8. A system for extracting degraded areas of plantations based on high-resolution remote sensing, used to implement the method described in any one of claims 1-7, characterized in that, The system includes: The preprocessing module is used to acquire multi-temporal remote sensing images of the target area and perform preprocessing to extract the initial boundaries of the plantation forest; The transition zone identification module is used to construct a double-sided buffer zone on both sides of the initial boundary, perform layered sampling of vegetation features along the normal direction of the initial boundary to obtain a feature profile that crosses the initial boundary, determine the spatial location of the boundary transition zone through the gradient abrupt change features of the feature profile, and extract the width distribution data of the boundary transition zone. The anomaly marking module is used to divide the initial boundary into multiple boundary segments, extract the corresponding transition band width value from the width distribution data for each boundary segment, calculate the degree of difference in the transition band width value between adjacent boundary segments, and mark the current boundary segment as an abnormal boundary segment when the degree of difference exceeds a preset difference threshold. The correlation calculation module is used to establish a detection path in the artificial forest starting from the abnormal boundary segment and along the normal direction of the abnormal boundary segment. On the detection path, vegetation features are extracted and the correlation between the vegetation features and the width value of the transition zone corresponding to the abnormal boundary segment is calculated. The degradation output module is used to determine the detection endpoint location based on the decay characteristics of the correlation. The area covered by the detection path from the abnormal boundary segment to the detection endpoint location is used as the degradation candidate area. The degradation candidate area is merged based on connectivity and morphological screening to output the degradation area of ​​the plantation forest.

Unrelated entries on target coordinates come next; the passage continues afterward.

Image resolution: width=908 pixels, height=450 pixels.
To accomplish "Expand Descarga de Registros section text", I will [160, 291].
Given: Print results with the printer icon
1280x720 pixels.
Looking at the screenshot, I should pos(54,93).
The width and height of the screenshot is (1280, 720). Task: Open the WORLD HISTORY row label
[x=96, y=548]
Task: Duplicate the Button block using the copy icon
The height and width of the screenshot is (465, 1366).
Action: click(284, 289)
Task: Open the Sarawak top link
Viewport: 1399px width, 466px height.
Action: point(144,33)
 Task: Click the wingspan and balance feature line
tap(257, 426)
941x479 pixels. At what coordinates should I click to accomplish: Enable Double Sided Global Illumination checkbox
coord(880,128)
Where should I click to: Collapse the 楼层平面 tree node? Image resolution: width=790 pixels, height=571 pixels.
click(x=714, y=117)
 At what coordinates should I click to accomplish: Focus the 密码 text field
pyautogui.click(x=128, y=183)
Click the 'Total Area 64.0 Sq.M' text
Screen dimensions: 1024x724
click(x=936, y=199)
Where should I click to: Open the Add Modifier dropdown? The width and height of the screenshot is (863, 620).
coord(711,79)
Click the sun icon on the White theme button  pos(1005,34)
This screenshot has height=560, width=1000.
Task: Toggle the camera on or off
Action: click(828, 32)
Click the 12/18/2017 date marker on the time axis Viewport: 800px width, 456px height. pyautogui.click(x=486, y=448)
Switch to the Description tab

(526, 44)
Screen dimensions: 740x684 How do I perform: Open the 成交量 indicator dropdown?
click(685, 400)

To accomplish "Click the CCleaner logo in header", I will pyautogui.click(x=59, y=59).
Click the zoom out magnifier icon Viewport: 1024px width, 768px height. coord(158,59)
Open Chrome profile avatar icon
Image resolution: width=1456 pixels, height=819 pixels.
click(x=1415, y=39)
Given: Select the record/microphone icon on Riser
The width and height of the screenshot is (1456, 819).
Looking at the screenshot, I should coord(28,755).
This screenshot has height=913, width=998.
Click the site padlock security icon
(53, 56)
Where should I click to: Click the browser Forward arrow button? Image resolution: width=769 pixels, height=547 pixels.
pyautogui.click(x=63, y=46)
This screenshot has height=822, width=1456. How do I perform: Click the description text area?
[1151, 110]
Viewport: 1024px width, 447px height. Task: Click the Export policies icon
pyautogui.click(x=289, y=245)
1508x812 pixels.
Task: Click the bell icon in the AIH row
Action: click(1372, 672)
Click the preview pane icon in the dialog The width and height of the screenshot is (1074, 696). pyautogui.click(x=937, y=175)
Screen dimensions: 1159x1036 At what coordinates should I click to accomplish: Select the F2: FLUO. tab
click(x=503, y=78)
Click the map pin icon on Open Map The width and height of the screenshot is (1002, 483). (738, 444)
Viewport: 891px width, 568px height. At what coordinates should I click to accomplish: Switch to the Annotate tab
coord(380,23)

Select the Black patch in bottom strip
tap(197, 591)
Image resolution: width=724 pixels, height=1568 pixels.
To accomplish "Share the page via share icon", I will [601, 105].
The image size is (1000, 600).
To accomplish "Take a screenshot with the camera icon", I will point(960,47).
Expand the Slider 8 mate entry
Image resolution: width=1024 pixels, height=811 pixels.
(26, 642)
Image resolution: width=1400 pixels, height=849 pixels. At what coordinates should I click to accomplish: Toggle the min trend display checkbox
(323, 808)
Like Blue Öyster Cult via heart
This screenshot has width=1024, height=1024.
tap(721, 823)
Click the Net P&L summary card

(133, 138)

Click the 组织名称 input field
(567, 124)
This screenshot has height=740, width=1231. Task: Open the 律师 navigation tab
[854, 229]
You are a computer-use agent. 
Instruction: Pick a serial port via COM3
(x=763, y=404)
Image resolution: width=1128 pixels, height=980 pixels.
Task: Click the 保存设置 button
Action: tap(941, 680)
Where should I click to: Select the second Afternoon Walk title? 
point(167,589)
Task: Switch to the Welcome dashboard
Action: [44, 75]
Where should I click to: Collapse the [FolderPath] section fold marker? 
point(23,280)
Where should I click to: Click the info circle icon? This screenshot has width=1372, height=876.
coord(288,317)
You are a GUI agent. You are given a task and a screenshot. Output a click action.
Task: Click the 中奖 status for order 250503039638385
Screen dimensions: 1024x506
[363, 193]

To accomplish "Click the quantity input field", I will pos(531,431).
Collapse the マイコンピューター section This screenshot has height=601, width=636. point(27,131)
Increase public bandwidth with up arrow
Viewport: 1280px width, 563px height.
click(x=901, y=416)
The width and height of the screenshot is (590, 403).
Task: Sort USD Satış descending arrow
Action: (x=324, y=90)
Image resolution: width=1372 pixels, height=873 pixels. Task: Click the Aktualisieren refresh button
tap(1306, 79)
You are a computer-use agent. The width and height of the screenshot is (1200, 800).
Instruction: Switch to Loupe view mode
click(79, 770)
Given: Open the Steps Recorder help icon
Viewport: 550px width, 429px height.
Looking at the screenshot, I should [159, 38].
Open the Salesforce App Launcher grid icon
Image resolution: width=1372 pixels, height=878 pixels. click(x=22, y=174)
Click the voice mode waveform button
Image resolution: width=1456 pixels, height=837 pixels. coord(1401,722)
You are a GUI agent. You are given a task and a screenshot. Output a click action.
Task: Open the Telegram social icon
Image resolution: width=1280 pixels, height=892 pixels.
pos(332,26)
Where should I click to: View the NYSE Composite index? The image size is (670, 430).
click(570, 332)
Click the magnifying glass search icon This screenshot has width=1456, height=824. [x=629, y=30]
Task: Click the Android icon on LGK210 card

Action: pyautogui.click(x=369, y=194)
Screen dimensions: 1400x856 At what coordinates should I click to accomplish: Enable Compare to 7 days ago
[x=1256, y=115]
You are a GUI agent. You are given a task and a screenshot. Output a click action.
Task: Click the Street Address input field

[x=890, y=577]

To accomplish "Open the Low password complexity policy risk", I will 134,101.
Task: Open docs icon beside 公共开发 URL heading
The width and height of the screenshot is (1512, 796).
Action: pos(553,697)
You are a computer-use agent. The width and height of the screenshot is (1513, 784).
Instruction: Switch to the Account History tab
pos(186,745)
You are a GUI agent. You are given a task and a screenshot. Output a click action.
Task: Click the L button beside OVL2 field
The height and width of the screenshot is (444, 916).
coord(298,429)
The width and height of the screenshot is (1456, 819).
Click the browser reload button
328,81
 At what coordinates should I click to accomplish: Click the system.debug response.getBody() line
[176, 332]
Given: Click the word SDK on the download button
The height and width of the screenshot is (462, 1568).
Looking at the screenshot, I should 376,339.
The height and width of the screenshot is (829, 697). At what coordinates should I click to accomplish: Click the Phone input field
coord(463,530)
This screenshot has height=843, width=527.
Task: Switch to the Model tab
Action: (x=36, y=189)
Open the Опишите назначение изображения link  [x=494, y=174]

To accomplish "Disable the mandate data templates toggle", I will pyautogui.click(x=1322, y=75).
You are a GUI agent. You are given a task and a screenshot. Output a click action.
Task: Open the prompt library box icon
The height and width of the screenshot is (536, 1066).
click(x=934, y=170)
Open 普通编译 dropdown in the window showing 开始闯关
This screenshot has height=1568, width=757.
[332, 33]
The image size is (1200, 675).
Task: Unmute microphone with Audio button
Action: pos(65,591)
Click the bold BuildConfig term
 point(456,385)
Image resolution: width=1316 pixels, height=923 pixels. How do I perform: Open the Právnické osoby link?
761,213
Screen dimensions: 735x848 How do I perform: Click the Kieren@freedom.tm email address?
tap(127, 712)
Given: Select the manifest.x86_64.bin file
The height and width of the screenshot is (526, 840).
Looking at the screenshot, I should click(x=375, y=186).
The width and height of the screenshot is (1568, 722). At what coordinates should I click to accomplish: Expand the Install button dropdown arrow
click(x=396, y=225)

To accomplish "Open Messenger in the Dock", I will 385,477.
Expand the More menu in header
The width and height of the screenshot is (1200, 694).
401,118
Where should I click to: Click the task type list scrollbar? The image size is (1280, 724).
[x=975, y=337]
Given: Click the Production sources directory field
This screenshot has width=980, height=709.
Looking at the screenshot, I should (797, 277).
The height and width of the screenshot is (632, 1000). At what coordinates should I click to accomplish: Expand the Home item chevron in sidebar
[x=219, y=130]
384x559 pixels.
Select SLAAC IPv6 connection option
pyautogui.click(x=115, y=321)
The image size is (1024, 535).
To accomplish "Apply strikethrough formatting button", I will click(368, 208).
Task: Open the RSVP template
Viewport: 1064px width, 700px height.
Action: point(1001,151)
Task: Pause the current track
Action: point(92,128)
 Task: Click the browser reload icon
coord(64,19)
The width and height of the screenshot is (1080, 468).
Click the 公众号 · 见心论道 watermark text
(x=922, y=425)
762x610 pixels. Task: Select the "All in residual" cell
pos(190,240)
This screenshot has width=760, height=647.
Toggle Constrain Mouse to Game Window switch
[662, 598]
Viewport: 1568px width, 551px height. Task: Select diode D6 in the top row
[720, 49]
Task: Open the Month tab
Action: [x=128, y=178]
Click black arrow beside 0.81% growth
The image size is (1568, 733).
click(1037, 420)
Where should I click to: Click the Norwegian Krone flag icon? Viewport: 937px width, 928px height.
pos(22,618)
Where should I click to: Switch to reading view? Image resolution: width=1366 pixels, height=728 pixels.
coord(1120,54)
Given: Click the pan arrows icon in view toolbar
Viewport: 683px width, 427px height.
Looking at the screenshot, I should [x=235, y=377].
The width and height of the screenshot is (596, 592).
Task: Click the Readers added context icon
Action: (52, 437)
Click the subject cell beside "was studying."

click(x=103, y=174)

9. An electronic device, characterized in that, include: A memory, a processor, and a computer program stored in the memory and executable on the processor, wherein the processor, when executing the computer program, implements the steps of the method as described in any one of claims 1 to 7.

10. A computer-readable storage medium, characterized in that, The computer-readable storage medium stores computer program instructions that, when executed by a processor, implement the steps of the method as described in any one of claims 1 to 7.